The first movement is listening. How often do we fail at this first movement because we intuitively react to what we are hearing and are hit by the old emotions feeling that our old enemy is justifying themselves? So to help the listening the speaking has to take account of how to communicate with the other. From the beginning this is a two-way process, locking suspicious people together as they begin a new struggle. So the first movement of listening also requires a careful movement of speaking if we are to get beyond the first stage.
The second movement is engagement. Kearney expresses this movement as ‘engage unconditionally’. What precisely does that mean? Almost as soon as the word unconditional comes out of a Republican mouth a Unionist moral backbone has straightened and is worried that this means accepting that some things which should not have been done were tolerable if not acceptable in the context as set out by Republicans in their particular analysis of the conflict. So to be unconditional to the Unionist mind actually becomes a condition and the condition is to accept a Republican analysis. If that is what Kearney means then already the project has failed. I would suggest that there is another way to interpret this.

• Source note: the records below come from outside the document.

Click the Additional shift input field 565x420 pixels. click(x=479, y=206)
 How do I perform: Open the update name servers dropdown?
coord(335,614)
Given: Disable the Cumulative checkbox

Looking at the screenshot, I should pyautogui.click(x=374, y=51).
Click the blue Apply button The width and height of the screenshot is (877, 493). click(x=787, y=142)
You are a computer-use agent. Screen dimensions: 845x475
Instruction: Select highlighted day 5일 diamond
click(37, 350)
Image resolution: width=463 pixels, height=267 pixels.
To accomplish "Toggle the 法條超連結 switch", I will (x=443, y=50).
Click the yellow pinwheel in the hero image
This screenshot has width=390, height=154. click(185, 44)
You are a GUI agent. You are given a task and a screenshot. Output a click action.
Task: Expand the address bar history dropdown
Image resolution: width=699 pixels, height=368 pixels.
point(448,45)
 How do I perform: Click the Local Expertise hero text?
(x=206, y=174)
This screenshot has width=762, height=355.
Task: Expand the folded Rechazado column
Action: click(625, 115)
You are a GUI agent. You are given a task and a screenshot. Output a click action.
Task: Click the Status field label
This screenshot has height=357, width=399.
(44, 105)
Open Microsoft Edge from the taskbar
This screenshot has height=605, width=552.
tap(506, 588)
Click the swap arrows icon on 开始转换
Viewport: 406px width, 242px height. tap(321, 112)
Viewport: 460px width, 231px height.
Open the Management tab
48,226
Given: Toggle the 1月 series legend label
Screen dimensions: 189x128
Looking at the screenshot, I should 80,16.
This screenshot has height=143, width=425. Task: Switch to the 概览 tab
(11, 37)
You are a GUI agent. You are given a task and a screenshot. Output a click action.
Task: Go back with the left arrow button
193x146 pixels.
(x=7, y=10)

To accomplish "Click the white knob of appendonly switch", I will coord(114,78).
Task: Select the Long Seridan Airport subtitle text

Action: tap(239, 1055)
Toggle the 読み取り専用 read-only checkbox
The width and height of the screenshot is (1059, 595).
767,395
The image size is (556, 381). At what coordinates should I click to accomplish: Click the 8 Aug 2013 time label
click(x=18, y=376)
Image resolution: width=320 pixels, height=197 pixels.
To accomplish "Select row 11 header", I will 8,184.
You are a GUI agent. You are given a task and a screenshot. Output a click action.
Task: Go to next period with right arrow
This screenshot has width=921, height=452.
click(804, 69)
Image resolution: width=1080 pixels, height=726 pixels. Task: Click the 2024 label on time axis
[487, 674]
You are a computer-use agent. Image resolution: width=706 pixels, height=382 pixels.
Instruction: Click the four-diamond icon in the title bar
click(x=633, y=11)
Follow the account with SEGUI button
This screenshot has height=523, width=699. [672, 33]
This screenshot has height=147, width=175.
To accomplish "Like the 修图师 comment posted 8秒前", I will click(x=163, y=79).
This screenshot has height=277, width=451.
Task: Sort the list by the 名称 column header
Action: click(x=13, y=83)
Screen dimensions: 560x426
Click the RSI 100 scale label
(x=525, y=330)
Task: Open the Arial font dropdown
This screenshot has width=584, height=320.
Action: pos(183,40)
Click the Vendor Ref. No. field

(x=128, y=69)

For those who were engaged in the struggle the particular analysis which was brought to the table and which engaged hearts and minds in a Republican outlook was dependent on there being some justification for the struggle. It was not enough that there was a romantic desire for an Ireland free, although that functions for some. The analysis had to contain elements of belief which urged an Ireland which would be better off economically and socially if it were united, not divided. So it was essential to prove that there was discrimination against the Catholic people in order to paint a picture of a better reality in which Catholics could enjoy the same economic and social benefits as Protestants. Having proven that, the struggle was justified. That internal analysis shored up Republicans as they engaged in violence against their neighbours who have never fully understood how Republicans understood themselves. Unionists have not often been able to accept that the analysis out of which the struggle was born was one that justified the struggle and it was a firm justification in Republican minds. There was no dithering but clear choice by people who had jobs and prospects to join the struggle. It was about freeing your own people and giving them a position through the structures of society which enabled them to access power and then legislate justly. It was an analysis which incorporated a vision for people able to achieve their full potential and be recognised by society. So the ideology was a fair one in the Republican mind and this is what Unionists have not yet fully understood, it seems to me.
So when Kearney asks for people to ‘engage unconditionally’ he is asking for an openness in the approach to dialogue – an openness that accepts there is an analysis which makes it possible to justify the struggle. That doesn’t mean that anyone has to fully embrace the analysis or even partly embrace it. It doesn’t mean that people have to no longer be critical of the analysis but it does mean that when Republicans begin to talk about what they did and why they did it the first response of Unionists is not condemnation but listening and unpacking what is being said in an attempt to get it all out on the table so that it can be viewed from every angle. The listening and engaging may be tight-lipped but the willingness to view the story from every angle is where the critical engagement takes place and that’s why it all needs to be told. Equality and mutual respect are of the same order. Equality is about giving the story equal space to be heard and mutual respect is about a human quality which acknowledges everyones right to choose to be and do what they are and have done. Mutual respect is not, though, it has to be said, about mutually respecting everything that each other did.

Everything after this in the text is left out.